TEXT SECTION:
___
2025 AIChE Annual Meeting

(140c) Sustainable Biological Production of Xylitol

Authors

Emma Brace - Presenter, Purdue University
Sarvada Chipkar, Michigan Technological University
Luke Baxter, Boston College
Melanie Cotta, Boston College
Isabella Doyle, Boston College
Gillian Mohr, Boston College
William Rice, Boston College
Claire Richter, Boston College
Charlotte Tonelli, Boston College
Xylitol is a valuable platform molecule due to its many applications in food, dental, and pharmaceutical industries. Xylitol can act as a sugar substitute, prevent cavities, and act as a drug carrier due to its high permeability and non-toxic nature. Xylitol has been identified as a high value platform chemical by the U.S. Department of Energy as it is a promising target molecule that could be sustainably produced from lignocellulosic biomass. Conventional commercial production of xylitol from biomass involves a thermochemically intensive process using high pressures, high temperatures, and costly catalysts to complete the final hydrogenation step. An alternative biological pathway using fermentation could contribute to a lower market price of xylitol. However, this greener alternative poses a major challenge to the purification of the xylitol due to the formation of other compounds in the hydrolysate. The objective of this work is to produce xylitol from the fermentation of Candida tropicalis and to develop an ion-exchange separation method and xylitol purification technique using crystallization of produced xylitol. In this research, xylose was fermented to xylitol using C. tropicalis with and without pH controls. During the fermentation process, cell growth was measured using OD600 spectrophotometry. The fermentation hydrolysates were passed through a commercially available cationic ion-exchange resin, Amberlite IRC-748, using a gravity column. Sugar and sugar-alcohol concentrations were then evaluated using HPLC. After optimizing the laboratory experiments (fermentation, separation, crystallization), process design, techno-economic analysis, and life cycle assessment were used to evaluate the sustainability of this biological production approach for producing xylitol. Future work includes exploring experimental evolution strategies and gene knockouts to develop a xylitol super-producing strain of C. tropicalis.
___
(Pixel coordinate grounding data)
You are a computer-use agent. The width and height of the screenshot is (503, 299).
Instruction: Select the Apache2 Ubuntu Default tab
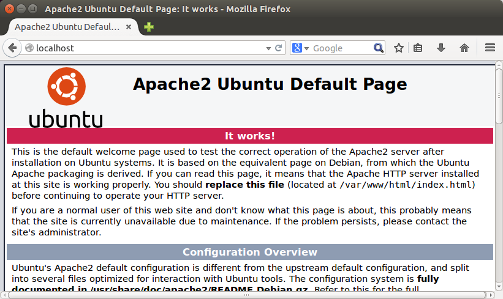click(67, 27)
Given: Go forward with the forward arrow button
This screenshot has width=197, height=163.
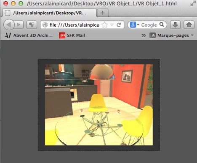Looking at the screenshot, I should click(x=19, y=25).

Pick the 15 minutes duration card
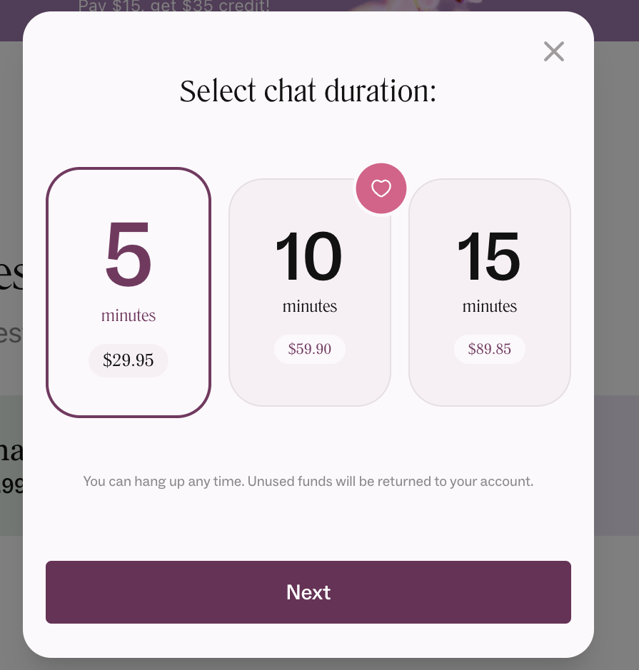489,293
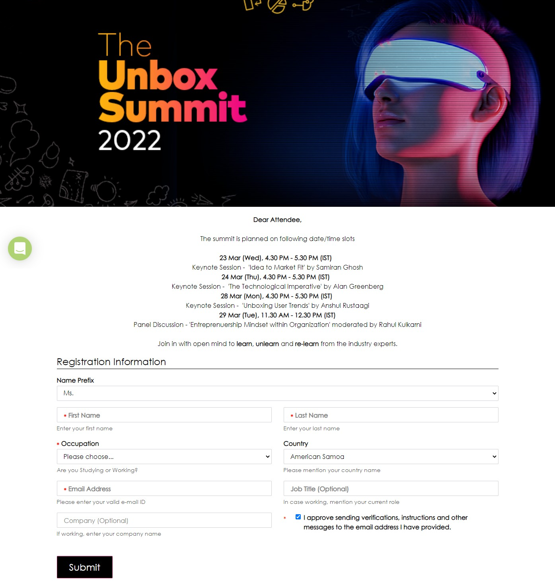Expand the Occupation dropdown

[164, 457]
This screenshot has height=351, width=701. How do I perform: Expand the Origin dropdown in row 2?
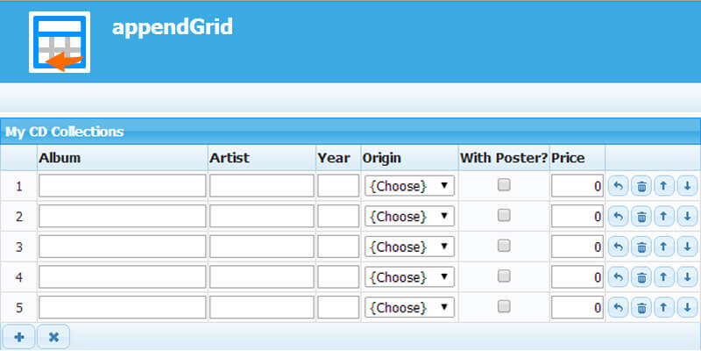pyautogui.click(x=409, y=217)
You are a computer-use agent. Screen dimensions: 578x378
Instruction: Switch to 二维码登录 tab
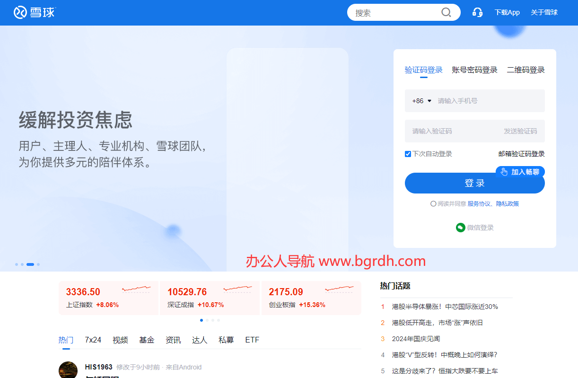[x=525, y=70]
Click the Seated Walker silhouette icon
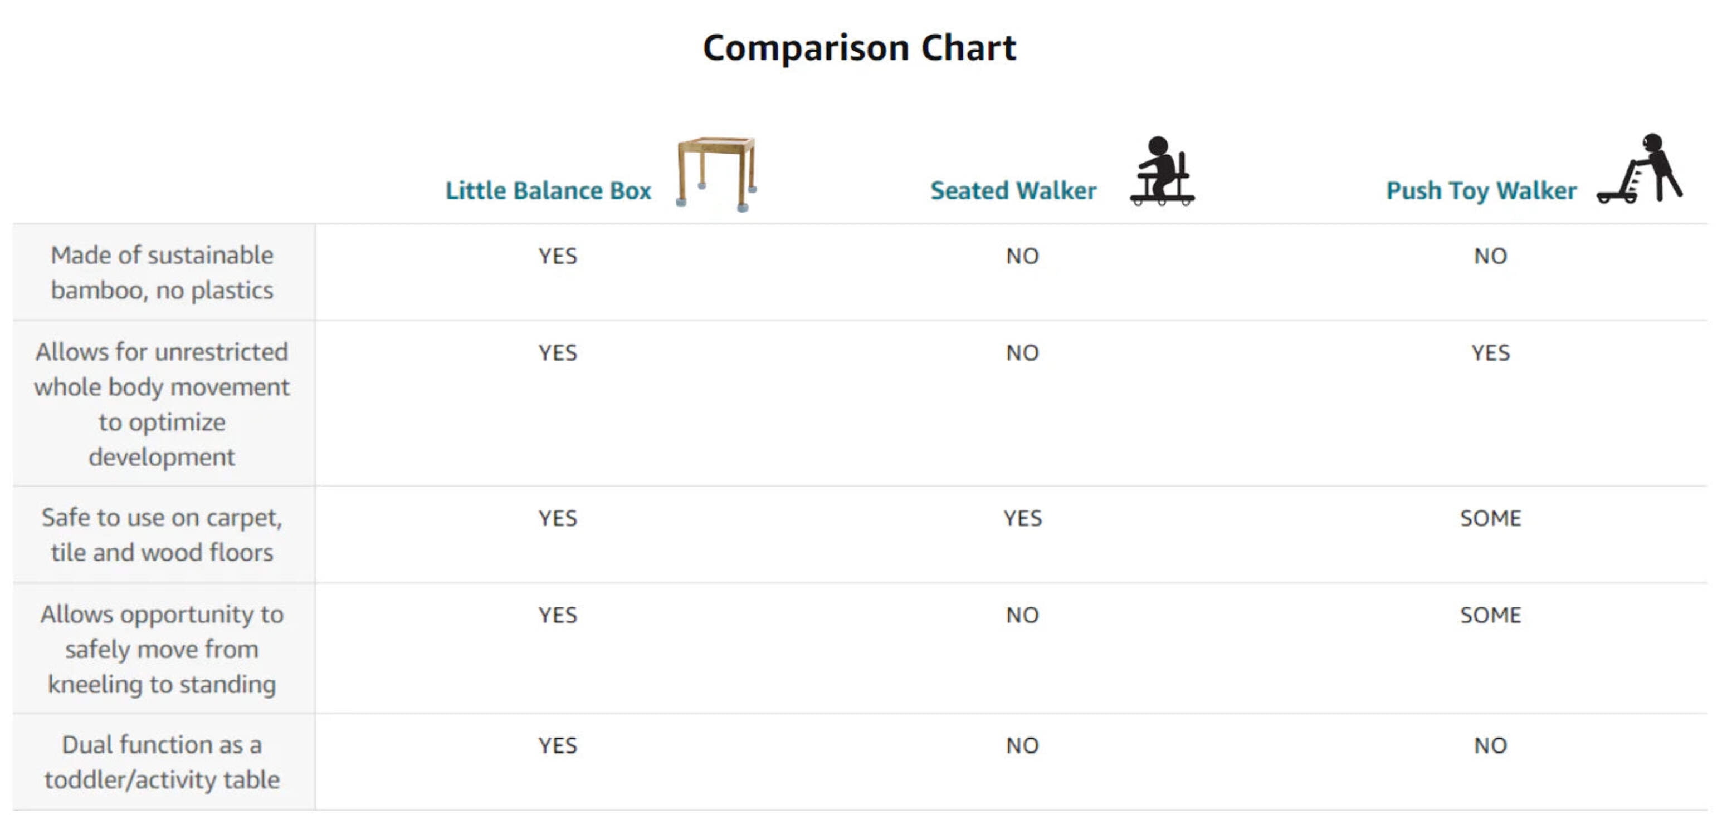This screenshot has height=835, width=1727. [x=1162, y=171]
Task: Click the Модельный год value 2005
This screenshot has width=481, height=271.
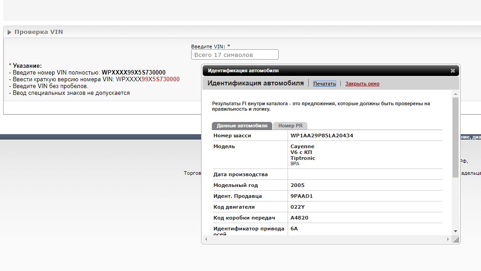Action: (x=298, y=185)
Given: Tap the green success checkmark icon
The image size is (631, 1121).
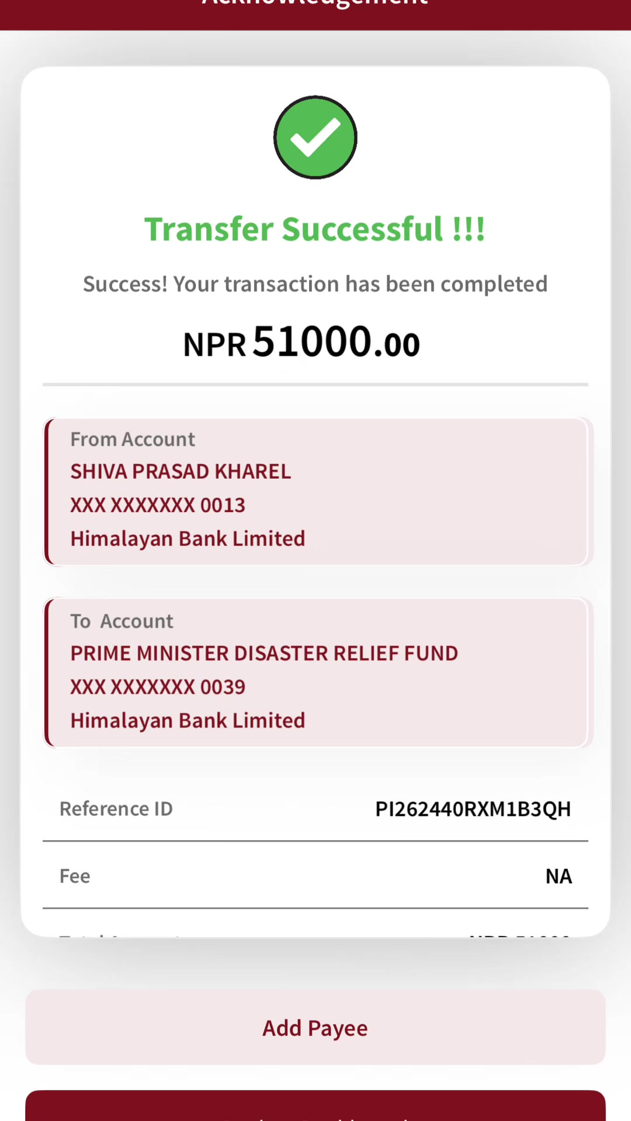Looking at the screenshot, I should point(316,137).
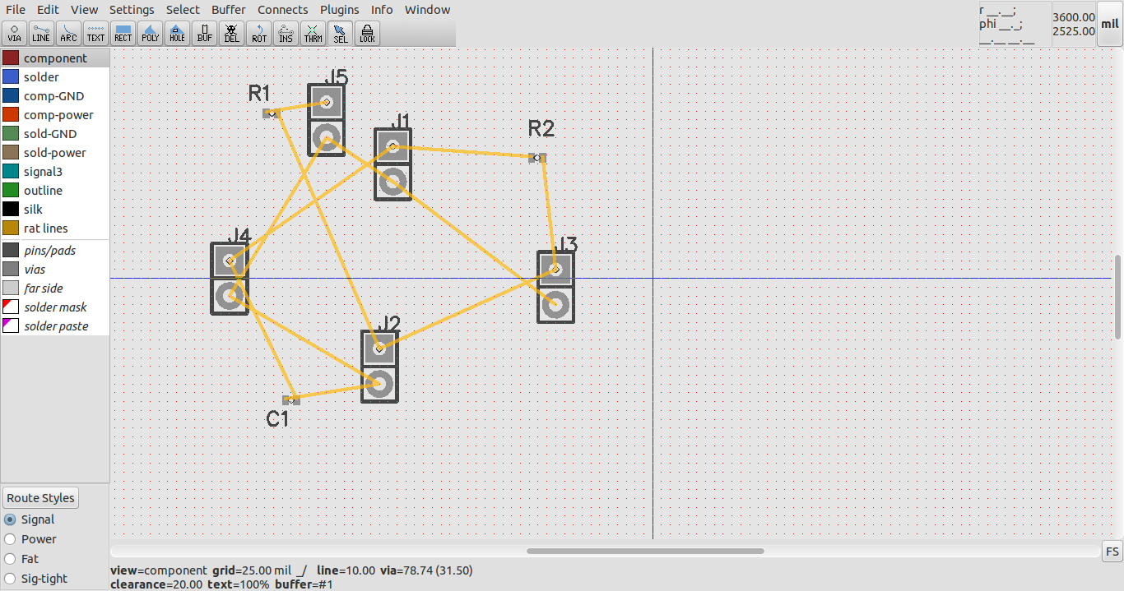This screenshot has width=1124, height=591.
Task: Select the VIA placement tool
Action: pyautogui.click(x=14, y=33)
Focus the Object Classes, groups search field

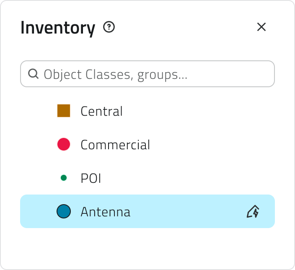[x=148, y=74]
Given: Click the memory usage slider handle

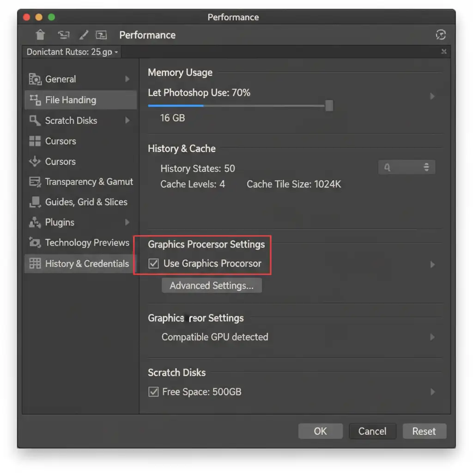Looking at the screenshot, I should [329, 106].
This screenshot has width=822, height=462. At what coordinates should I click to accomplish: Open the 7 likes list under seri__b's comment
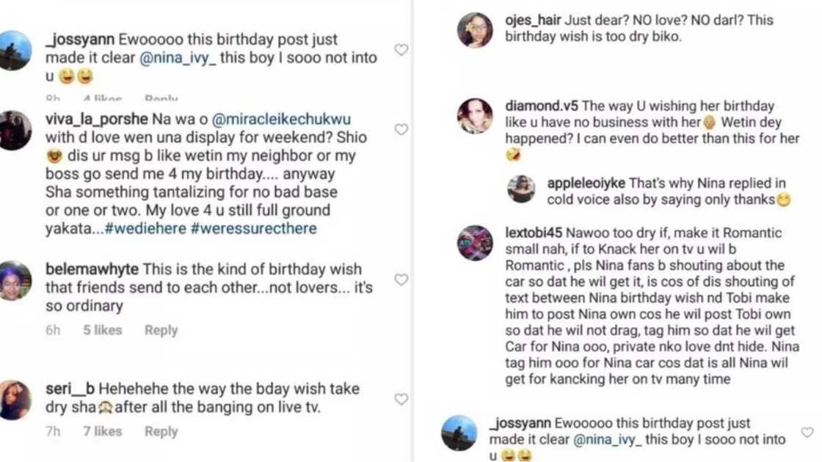click(101, 432)
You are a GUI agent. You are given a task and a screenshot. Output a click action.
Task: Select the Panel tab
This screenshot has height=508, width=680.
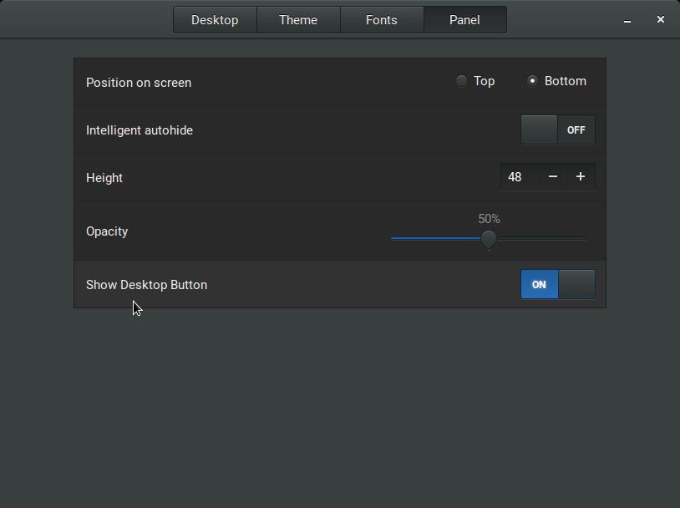pos(464,20)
___
ACTION ITEM:
In the xylitol abstract, which resin were the fermentation hydrolysates passed through?

SOLVED PROBLEM:
Amberlite IRC-748, a commercially available cationic ion-exchange resin